Una verdadera pena (mucho más que una pena), que como recopiladores de información no hayamos dado con la que, en días pasados, Fernando Castilla Cantón, su hijo, nos enseñó. Recortes y fotos originales de su padre, incluso el cartel original con el membrete del organizador, las fotos con Manolete, con “Armillita”, Conchita Cintrón y Juanita Aparicio, y otros toreros de la época en que fue gestor del coso. Y, vale la pena mencionarlo, así como presentamos a Miguel Duarte “Lalandita” hace unas semanas en este espacio, vestido de torero, así la familia Castilla Martínez nos obsequió una copia del señor Castilla García elegantemente vestido de luces antes de partir plaza, en 1919, en el Circo Teatro Yucateco.
Una parte riquísima de la historia de la Plaza Mérida, sin duda. Y una pena enorme que, entre omisiones varias que pudo tener el libro presentado hace poco, esa estuviera en esa lista. Tomás Castilla García vivió en el coso hasta dos años antes de fallecer en 1970, y dos de sus hijos nacieron allí, Tomás (ya fallecido) y Fernando, que igual fue un apasionado de los toros y trabajó por la fiesta durante muchos años, como su padre.

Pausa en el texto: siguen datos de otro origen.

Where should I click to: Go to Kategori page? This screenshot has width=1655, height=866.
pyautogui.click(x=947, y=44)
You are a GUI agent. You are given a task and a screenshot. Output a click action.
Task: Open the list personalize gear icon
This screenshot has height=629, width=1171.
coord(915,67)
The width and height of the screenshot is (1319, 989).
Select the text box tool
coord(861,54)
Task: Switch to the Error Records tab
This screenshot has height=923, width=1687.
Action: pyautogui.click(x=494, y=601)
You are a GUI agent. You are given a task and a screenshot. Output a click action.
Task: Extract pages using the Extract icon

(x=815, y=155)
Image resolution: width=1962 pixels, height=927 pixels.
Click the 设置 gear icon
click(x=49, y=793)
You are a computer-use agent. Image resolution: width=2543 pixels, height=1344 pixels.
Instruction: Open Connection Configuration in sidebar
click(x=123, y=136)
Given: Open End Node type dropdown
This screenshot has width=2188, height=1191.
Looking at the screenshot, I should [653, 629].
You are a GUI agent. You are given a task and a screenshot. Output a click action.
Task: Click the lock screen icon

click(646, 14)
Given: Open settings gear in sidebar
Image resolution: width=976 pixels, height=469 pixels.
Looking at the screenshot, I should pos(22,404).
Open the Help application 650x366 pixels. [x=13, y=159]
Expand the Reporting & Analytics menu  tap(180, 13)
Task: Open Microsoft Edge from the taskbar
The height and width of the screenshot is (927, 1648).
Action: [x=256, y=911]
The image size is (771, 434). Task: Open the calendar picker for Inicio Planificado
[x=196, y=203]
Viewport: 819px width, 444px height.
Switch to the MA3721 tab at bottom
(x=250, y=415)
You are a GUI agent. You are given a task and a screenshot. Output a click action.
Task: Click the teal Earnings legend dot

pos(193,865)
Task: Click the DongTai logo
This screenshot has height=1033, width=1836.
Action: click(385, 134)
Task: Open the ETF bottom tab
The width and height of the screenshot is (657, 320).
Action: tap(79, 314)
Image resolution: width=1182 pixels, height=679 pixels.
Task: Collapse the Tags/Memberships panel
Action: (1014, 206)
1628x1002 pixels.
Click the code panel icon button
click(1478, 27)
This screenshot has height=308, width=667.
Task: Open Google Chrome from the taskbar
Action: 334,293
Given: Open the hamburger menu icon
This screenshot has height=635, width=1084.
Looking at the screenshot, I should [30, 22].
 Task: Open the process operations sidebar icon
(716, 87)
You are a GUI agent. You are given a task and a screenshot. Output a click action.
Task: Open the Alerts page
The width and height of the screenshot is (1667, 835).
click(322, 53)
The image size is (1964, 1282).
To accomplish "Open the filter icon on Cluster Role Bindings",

Pequeño es el mundo, como decimos. Personalmente a los Castilla Martínez, les conocí en el béisbol, cuando Tomás, hijo de Fernando, jugaba en la Liga Yucatán hace tres décadas. Pero algunas veces les vi en los toros y los reconocía fácilmente, sin saber todo lo que esa familia había aportado a los toros y de forma especial al veterano coso de Reforma. La vida permite enmendar muchas veces y decir un “lo siento” que, en esta ocasión, llega con mucha sinceridad.
La pregunta del día: ¿Quién ha sido el único torero yucateco que ha tomado la alternativa en la Plaza de Las Ventas de Madrid?
Respuesta a la pregunta de la semana pasada: Armín Puerto “El Maya”, cuando era novillero, toreó en el coso de Vistalegre, donde hoy se celebra la Feria de San Isidro en Madrid. Comenta el taurino José Alcocer, que fue su amigo, que mató un novillo de Paco Galanche y días antes había lidiado astados de Jumilla.